Set task:
Recast the rows below as a two-column CSV with the headers instruction and action. Give one CSV line per row, with the row's full text in one quoted field and its answer in the other, replace line breaks with spaces, and leave out the pictures.

Task inputs:
........
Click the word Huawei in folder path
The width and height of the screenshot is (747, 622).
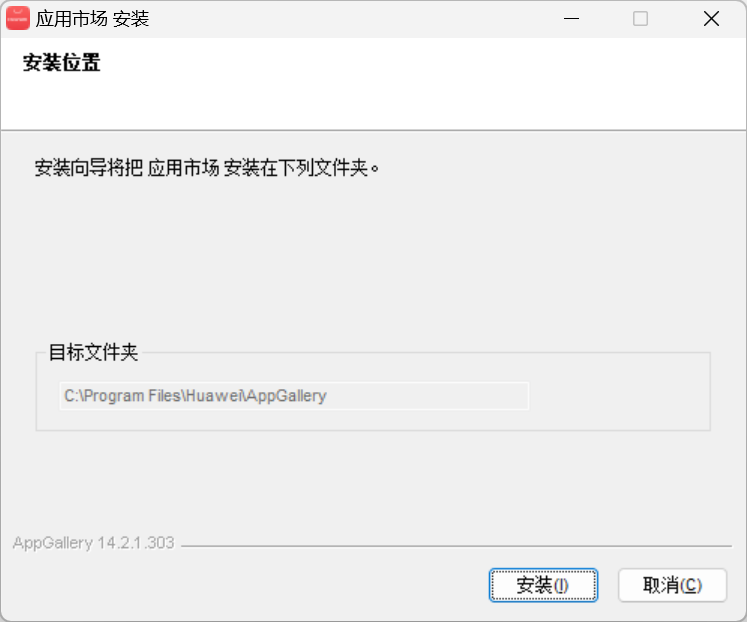pyautogui.click(x=213, y=396)
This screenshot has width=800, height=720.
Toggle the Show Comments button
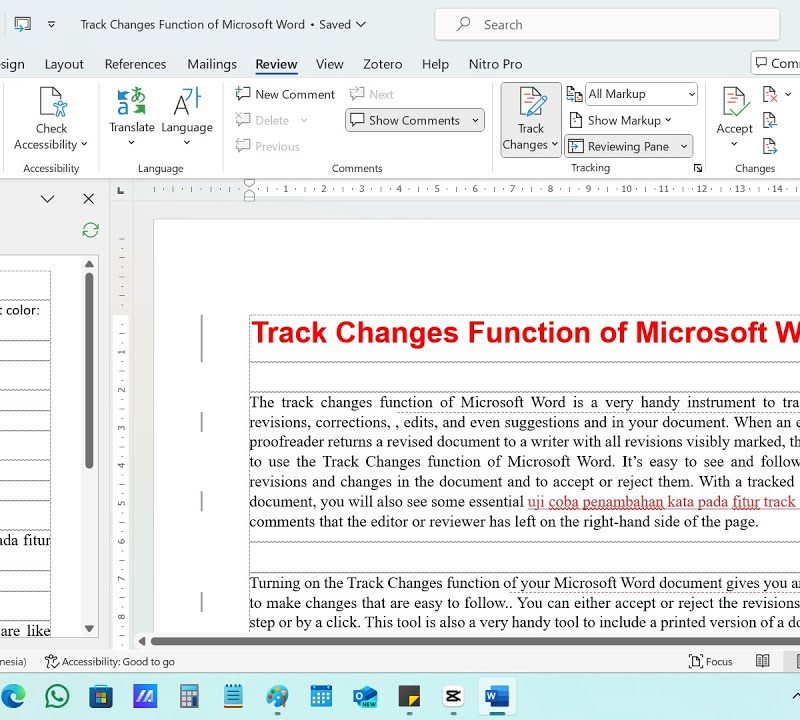pyautogui.click(x=414, y=120)
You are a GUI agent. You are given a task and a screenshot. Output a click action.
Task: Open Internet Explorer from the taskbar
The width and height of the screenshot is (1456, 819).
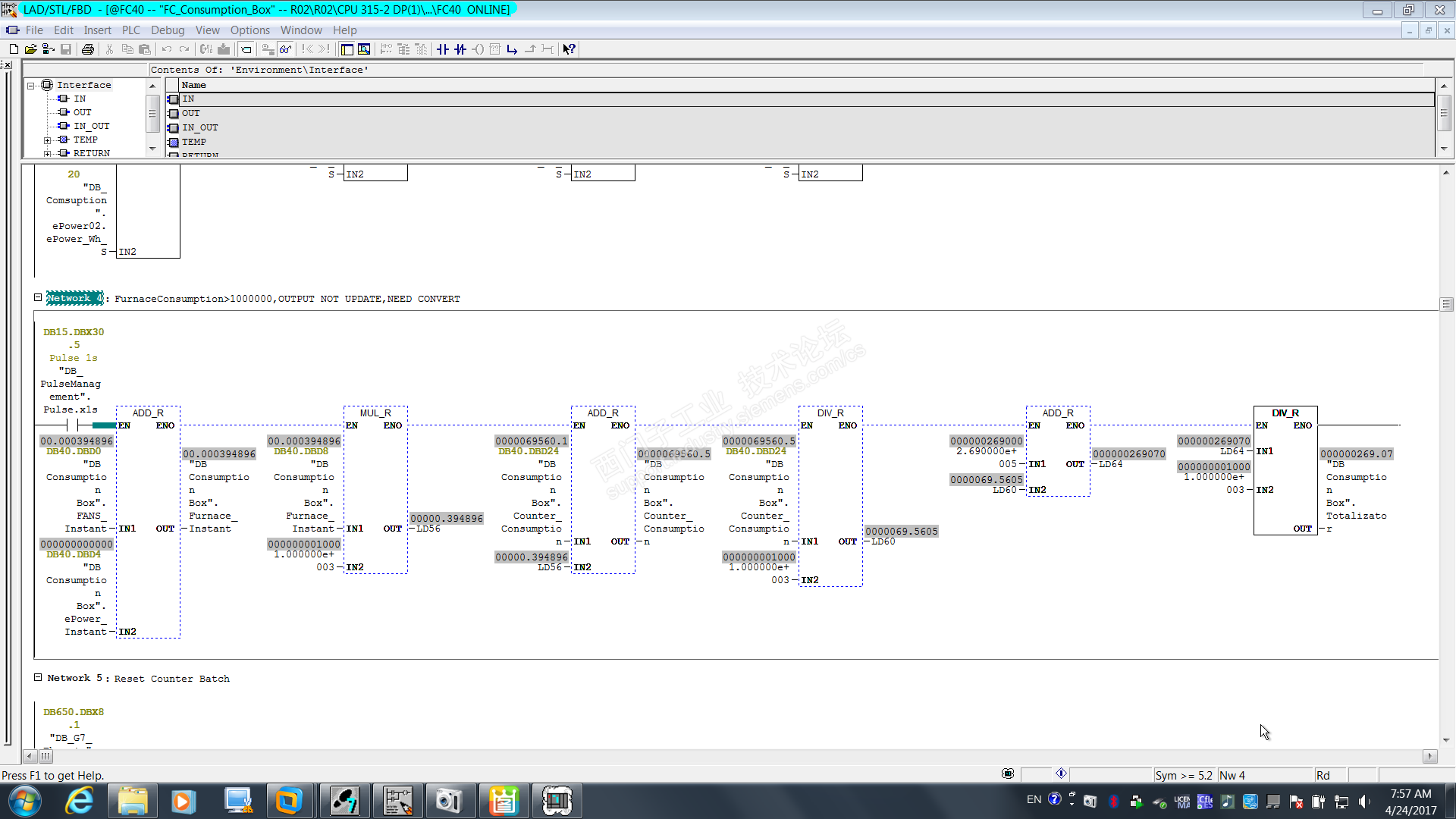point(79,802)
........
Answer to the problem:
instruction,action
"Click the word Huawei in folder path The width and height of the screenshot is (747, 622).","pyautogui.click(x=213, y=396)"
"This screenshot has width=800, height=720. Toggle the Show Comments button","pyautogui.click(x=414, y=120)"
"You are a GUI agent. You are given a task and a screenshot. Output a click action. Task: Open Internet Explorer from the taskbar The width and height of the screenshot is (1456, 819).","point(79,802)"